JD Classic, which operates two similar dealerships in the United Kingdom and sponsors rally races, was looking to expand to the U.S. It signed a deal with Morris and Welford in March, just as Shelly Automotive Group was getting ready to move its Rolls Royce dealership to Irvine. The nearly 15,000-square-foot showroom, across the street from John Wayne Airport’s private jet terminals, seemed to be the perfect fit. It’s not clustered with other luxury auto brands along Pacific Coast Highway in Newport Beach, but it’s close enough for the area’s well-off demographic that the duo is targeting.
“Being slightly off the beaten path means clients are making the deliberate journey to come and see us,” Morris said. “We are probably getting more qualified people that know we are here, rather than just the tourists walking down PCH who are there to look at the beach.”
Auction Alternative
The dealership offers cars that are “either consignments or stock purchases we’ve bought to sell,” he said, adding that commission is usually 5% to 10%, and vehicle prices start around $200,000 and can go into “$30 million to $40 million on the upper end.”
Expected sales volume? Three or four cars a week, the pace set at JD Classic’s showrooms in the U.K.
Morris and Welford, aside from brokering deals, provide guidance to buyers and sellers.
“Every car has its own unique story, depending on who’s owned it, who restored it, where it lived,” said Morris, who’s a judge at Pebble Beach Concours d’Elegance, where he also serves as a member of the selection committee. “You can come take a look, come back, discuss the car, educate yourself more if you’re unsure. There’s a learning curve of ownership, cost of maintenance.”
The dealership is an alternative to auctions, where purchase decisions happen rather quickly. Welford, a few years back, traveled with Jeffrey Sudikoff and his wife, Joyce, to Monaco to purchase the blue 1967 Ferrari 330 GTS at an auction.
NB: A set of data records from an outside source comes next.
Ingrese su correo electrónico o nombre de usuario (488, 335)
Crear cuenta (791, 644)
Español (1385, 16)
“You go from, ‘I think I want it’ to, ‘oh, my God, am I going to buy it?’” said Sudikoff, who founded IDB Communications, the predecessor company of MCI WorldCom, and co-owned the Los Angeles Kings for a brief period. “Ultimately my wife made a decision to raise the paddle the last time. I was at the, ‘I don’t really need it’ point, and she was at, ‘We didn’t come all this way for this car not to buy it.’”
The vehicle is up for sale again at Morris and Welford’s showroom, giving Sudikoff peace of mind.
“You want as many people as possible to see it in an environment [where the vehicle] is well cared for, and well maintained, and you don’t want a lot of people coming to your garage and asking you questions about it,” he said. “These people vet their buyers, you have a layer of protection. Assets like this are what we like to call global assets, where the market is truly global, the buyer can be from absolutely anywhere on the planet, so you need someone who knows how to do that, as well.”
Derek Boycks, a classic-car mechanic by trade, was also in attendance on the opening night, along with his client and Ferrari aficionado, Don Murray, founder of Resources Global Professionals in Irvine.
“Morris and Welford, along with JD Classics … have the top reputation in the industry,” Boycks said. “To have these two together here in OC, it’s a nice thing. It says something about OC car culture.”